Daniel Barnes said...

@Steve, re your point about Objectivist impotence, here's a unintentionally hilarious comment by just such a deluded soul. Yes, he's written a Second Declaration of Independence for America, to set that nation back on the right course.

Strangely the USA so far hasn't seen fit to adopt his recommendations. It's reminiscent of the final frame of this cartoon.

Anonymous said...

That bloke reminds me of the mananger in the Office (US version). A complete joke to everyone else but he thinks he's a wonderful manager and 'friend' of everyone. Yes the 2nd American Civil War will only ever be fought on-line. Who plays the role of King George in this one?
Did anyone take the tea-party protests serioulsy? They were some strange people there. They were kind that believes Obama was a communist, fascist and an Islamist. The kind that have found their spiritual home at Solopassion.

But back to business, any objectivist care to step up to the plate and answer Greg's question?


Steve

Anonymous said...

Right, here's some advices(sic) for objectivists. Which I don't feel like giving but will.
Prove your not all 'wind & sails' by getting out there and standing for election. Don't give me the old "the time is not right" chestnut, you've had since 1943, surely the world is ready for you guys to stand for election. If we see your name on the ballot box our heads will not explode, we can cope with an objectivist standing for election. Trust me, we are big boys and girls. So stop hiding behind Rand's skirts. If you lose don't blub and whine about the voters being "bribed and brain-washed" as believe me the republicans and democrats have brain-washed no-one. Nor have the schools, or the state. The voters know what they want and if it's not you then tough. It's that simple.

Steve

max said...

Marx wrote that whenever capitalists accept the right of propertyless men to vote, private property is in theory abolished. “Is not private property abolished in idea if the non-property owner has become legislator for the property owner? The property qualification for the suffrage is the last political form of giving recognition to private property.”
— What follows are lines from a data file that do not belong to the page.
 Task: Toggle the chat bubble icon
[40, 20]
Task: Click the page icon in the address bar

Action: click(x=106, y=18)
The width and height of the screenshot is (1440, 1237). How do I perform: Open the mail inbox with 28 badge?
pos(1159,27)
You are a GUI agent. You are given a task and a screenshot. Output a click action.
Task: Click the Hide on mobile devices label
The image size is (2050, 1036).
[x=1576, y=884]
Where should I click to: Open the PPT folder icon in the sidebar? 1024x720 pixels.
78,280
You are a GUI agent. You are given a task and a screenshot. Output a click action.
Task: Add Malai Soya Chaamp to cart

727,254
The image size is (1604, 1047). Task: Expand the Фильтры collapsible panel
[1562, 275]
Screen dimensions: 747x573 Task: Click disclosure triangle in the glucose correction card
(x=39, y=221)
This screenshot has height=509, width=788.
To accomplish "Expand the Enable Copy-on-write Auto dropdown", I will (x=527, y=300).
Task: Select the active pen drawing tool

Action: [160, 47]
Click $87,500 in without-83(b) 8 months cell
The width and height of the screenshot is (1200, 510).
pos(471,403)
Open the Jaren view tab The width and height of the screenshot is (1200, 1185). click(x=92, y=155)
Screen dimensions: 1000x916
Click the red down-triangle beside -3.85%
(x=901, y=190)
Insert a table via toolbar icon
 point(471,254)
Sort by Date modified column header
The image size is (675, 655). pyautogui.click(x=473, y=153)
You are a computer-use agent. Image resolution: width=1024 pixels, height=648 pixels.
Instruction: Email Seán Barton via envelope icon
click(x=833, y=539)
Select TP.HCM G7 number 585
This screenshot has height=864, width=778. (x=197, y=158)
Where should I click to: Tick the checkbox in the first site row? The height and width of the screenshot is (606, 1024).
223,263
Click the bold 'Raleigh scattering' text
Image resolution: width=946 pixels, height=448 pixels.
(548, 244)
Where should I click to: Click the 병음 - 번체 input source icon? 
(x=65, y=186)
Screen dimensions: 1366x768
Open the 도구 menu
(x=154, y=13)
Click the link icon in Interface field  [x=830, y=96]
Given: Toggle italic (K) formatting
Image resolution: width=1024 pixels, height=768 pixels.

Show me an academic, Ph.D-holding economist who calls for a universal flat sales tax to replace the income tax, as well as the abolition of the right to vote for non-property owners — property in land or savings equal in value to a year’s income for the average resident in the jurisdiction in which he is registered to vote. Show me an economist who argues that a person’s receipt of direct government transfer payments such as aid to dependent children or food stamps should disqualify that person from the voting booth until he or she no longer receives the money. Show me his articles on these issues in the American Economic Review or any other tenure-qualifying professional journal.

https://www.lewrockwell.com/2001/05/gary-north/modern-economics-what-is-it/

max said...

No Protestant church member who refuses to tithe to the local church should be allowed to vote in that church, any more than a person who does not pay taxes should be allowed to vote for politicians who will collect and spend taxes. The Protestant church, however, has set the pattern for the modern State. The Protestant church allows non-tithing members to vote. The modern State allows welfare recipients to vote.
This political debate goes back to the Putney debates of 1647, when officers in Cromwell's Puritan army debated the right to vote. The Levellers, represented by Col. Rainborough, demanded the right to vote apart from property ownership. Cromwell's son-in-law, Henry Ireton, argued that this would lead to political tyranny over the propertied classes by the poor. In the intensely theological civil war of England, where issues of church and State were intertwined, the connection between civil voting and property was well understood. The analogous issue has never been clearly understood in ecclesiastical matters. The Levellers have won the debate. They have won it in the State because they first won it in the church.